▶ [Records for this task]:
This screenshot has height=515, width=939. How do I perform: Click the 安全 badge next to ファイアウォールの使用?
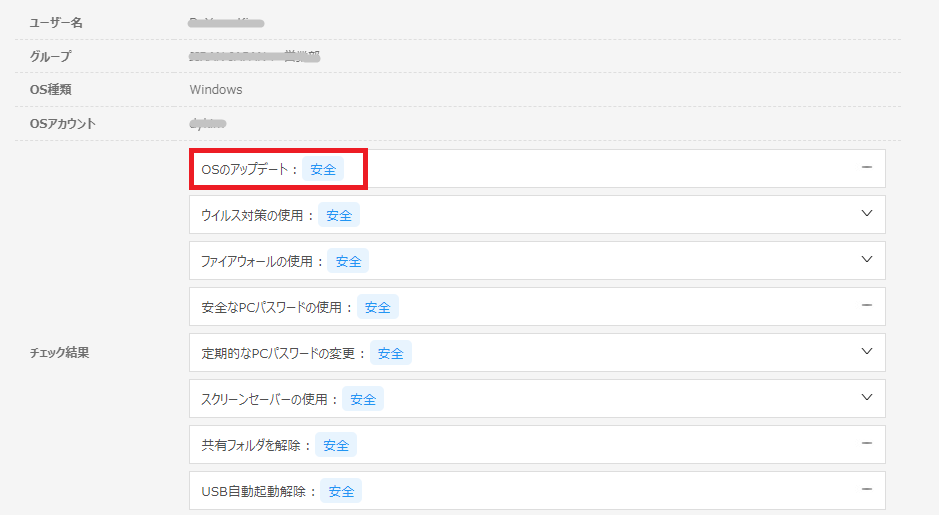point(348,262)
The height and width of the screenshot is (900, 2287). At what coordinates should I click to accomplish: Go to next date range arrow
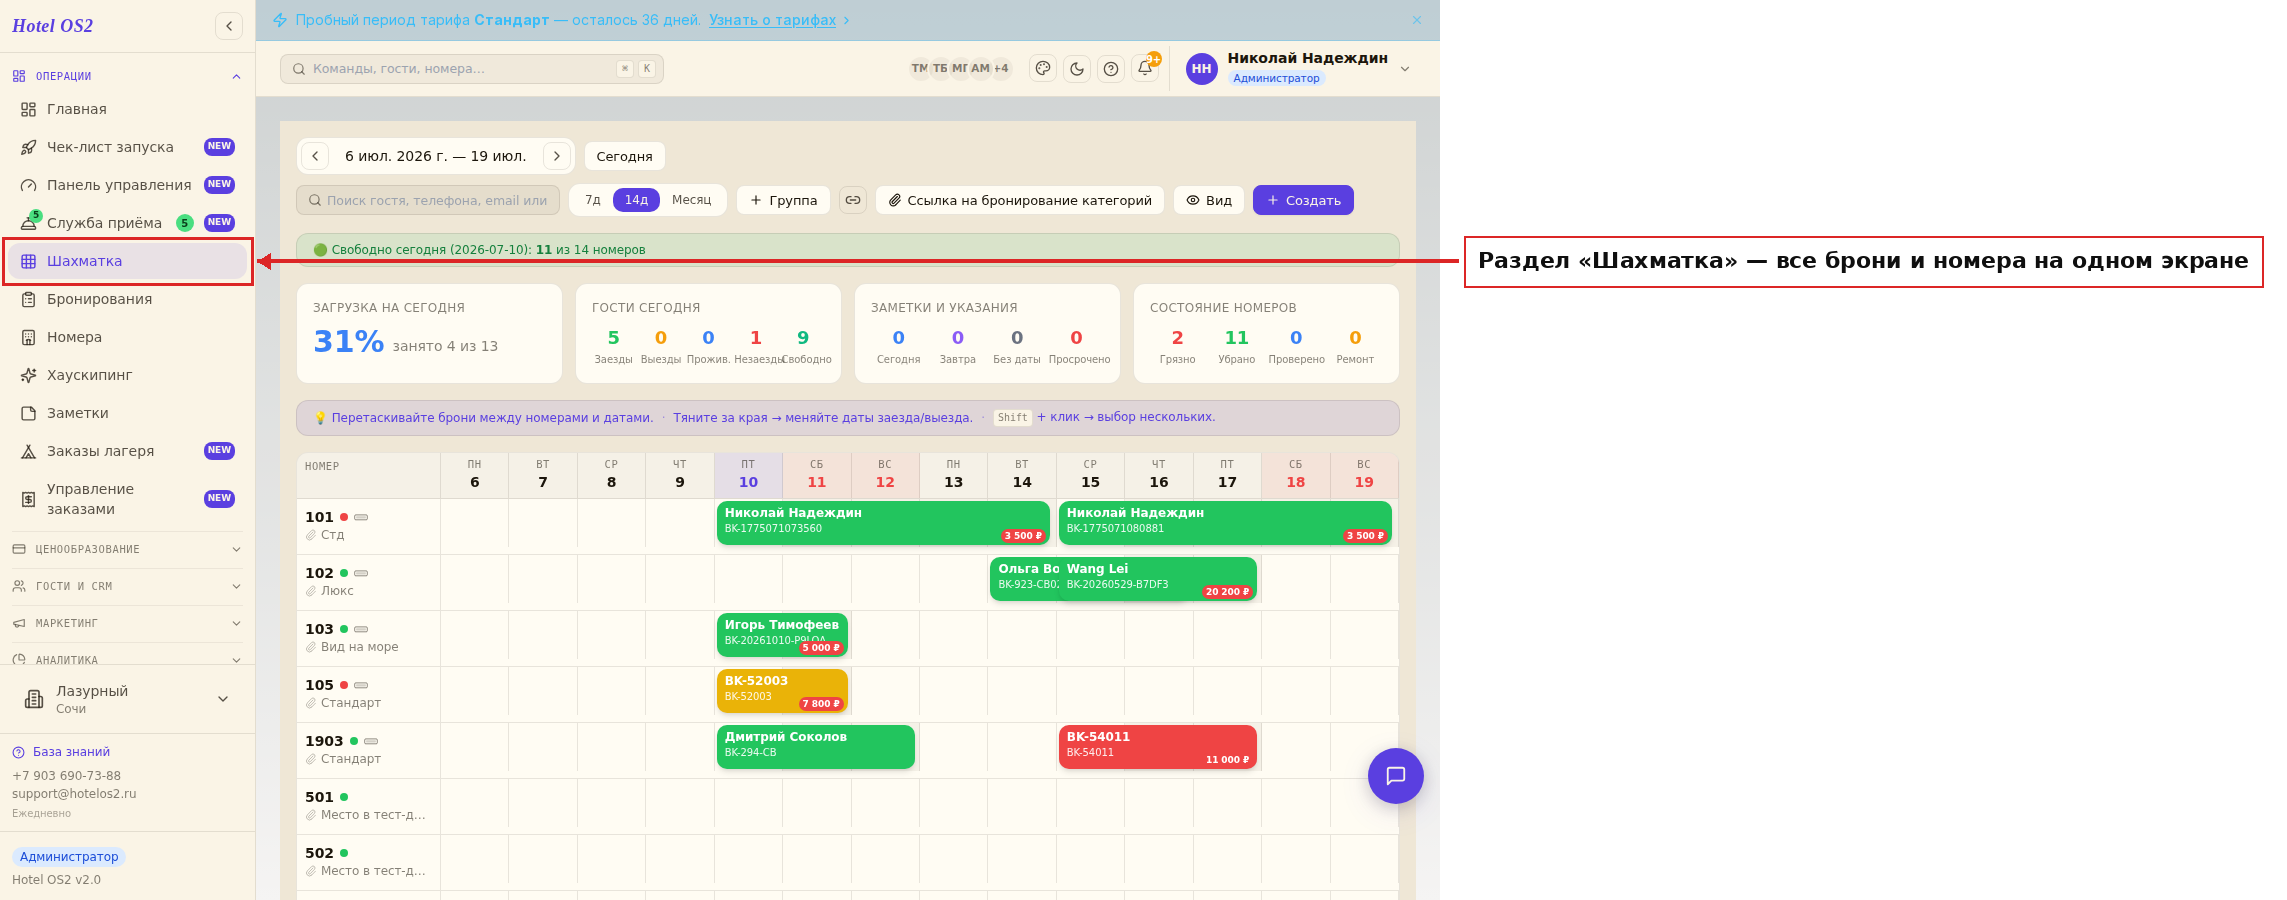(557, 156)
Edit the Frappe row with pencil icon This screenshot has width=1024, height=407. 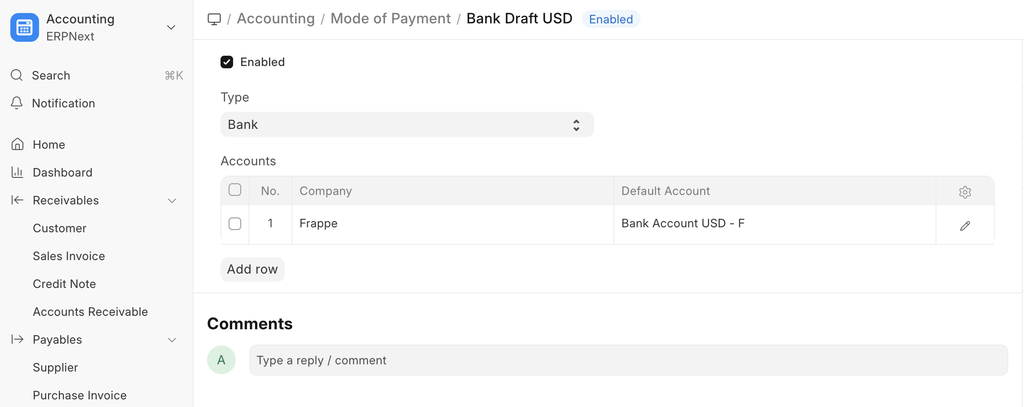pos(965,226)
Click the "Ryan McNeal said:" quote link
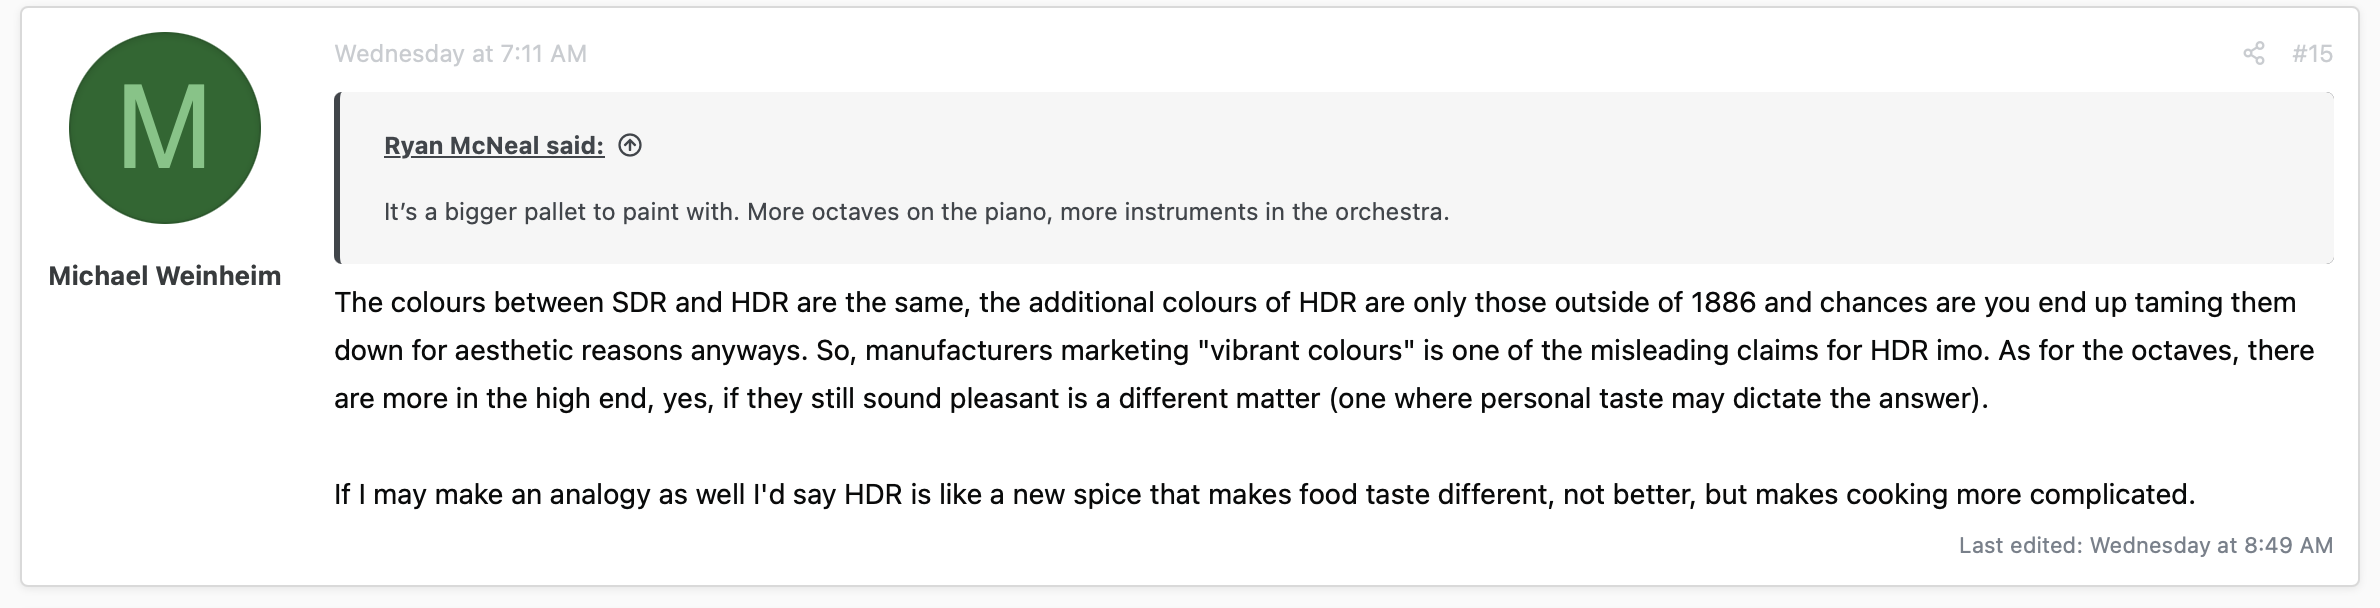The height and width of the screenshot is (608, 2380). click(494, 146)
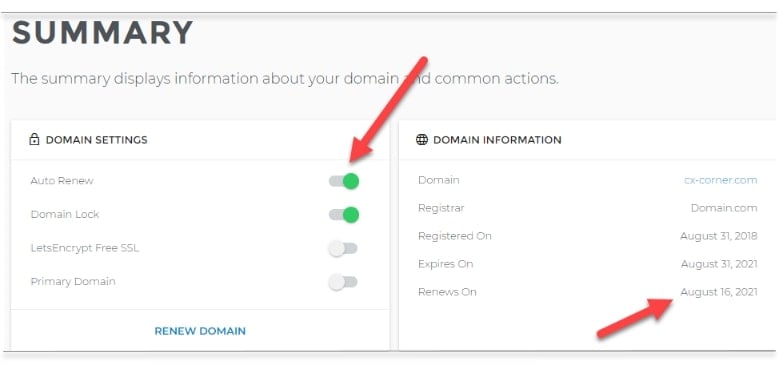Disable the Auto Renew toggle
778x365 pixels.
[x=344, y=181]
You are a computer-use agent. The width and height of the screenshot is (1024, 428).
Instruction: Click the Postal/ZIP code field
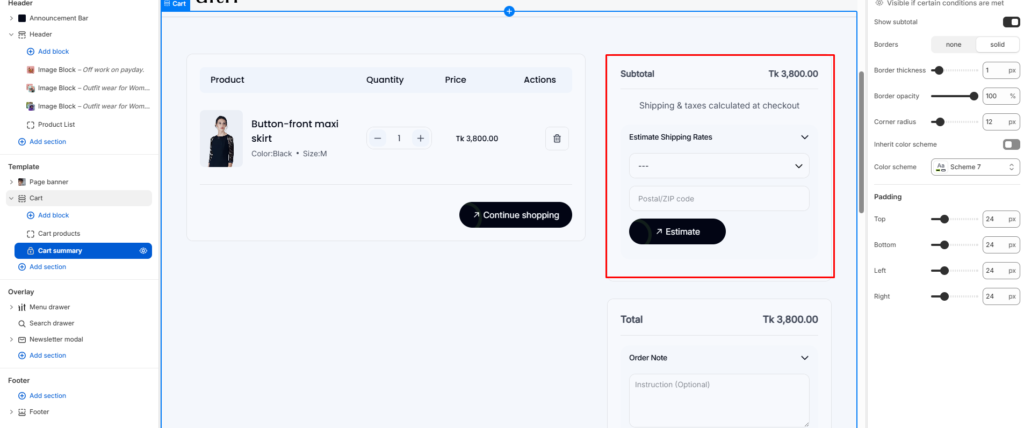pos(719,199)
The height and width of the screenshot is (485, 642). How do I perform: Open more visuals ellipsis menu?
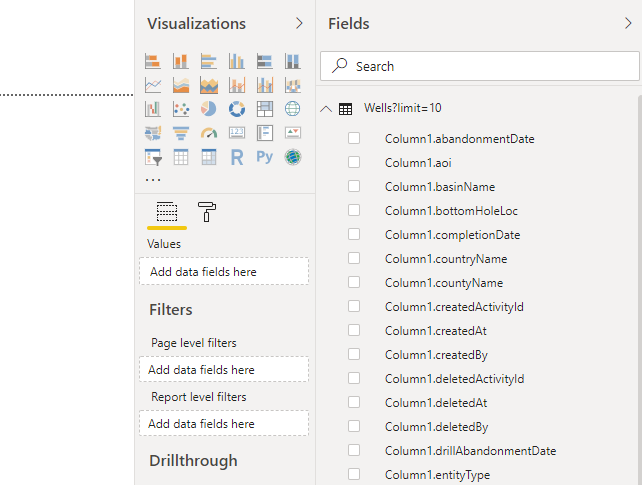[153, 180]
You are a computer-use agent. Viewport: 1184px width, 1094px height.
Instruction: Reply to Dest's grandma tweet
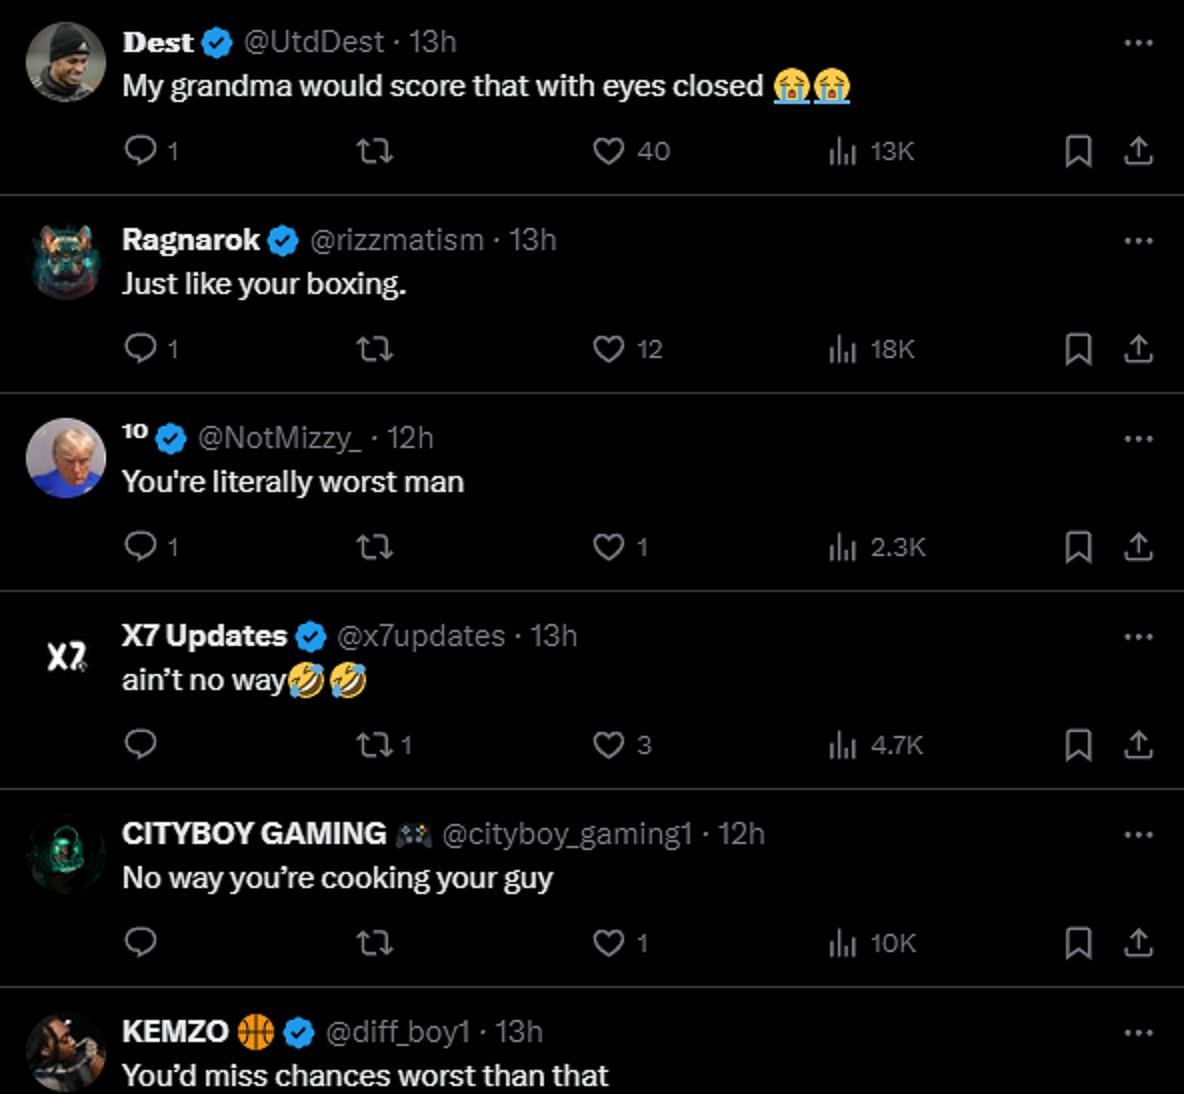[x=141, y=151]
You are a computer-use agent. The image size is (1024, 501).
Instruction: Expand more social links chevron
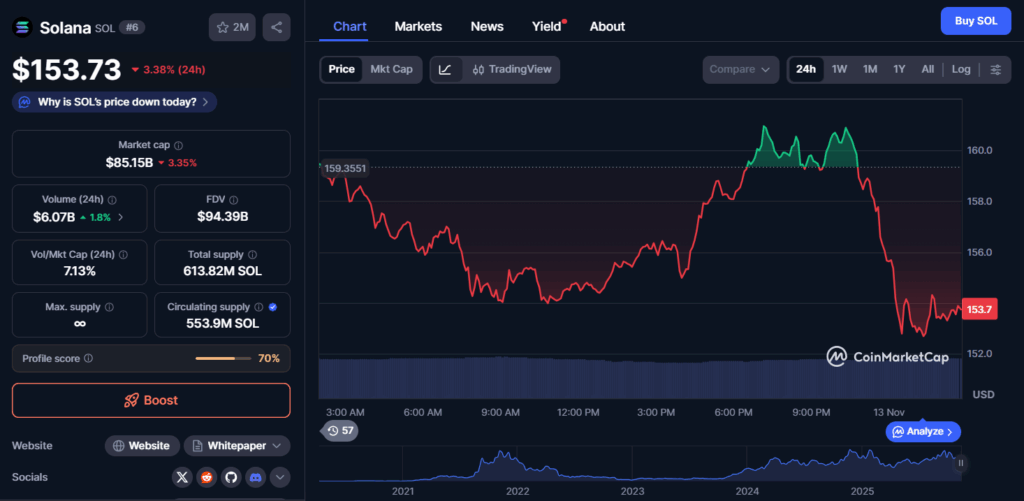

▶ [Your assignment]: Ignoring the pictures, write out word for word only the lines from the one containing "Instruction: Reply to Dest's grandma tweet" through the last line of the data, both ends included.

▶ [Response to this task]:
Instruction: Reply to Dest's grandma tweet
[x=141, y=151]
You are a computer-use agent. The image size is (1024, 501).
Instruction: Expand more social links chevron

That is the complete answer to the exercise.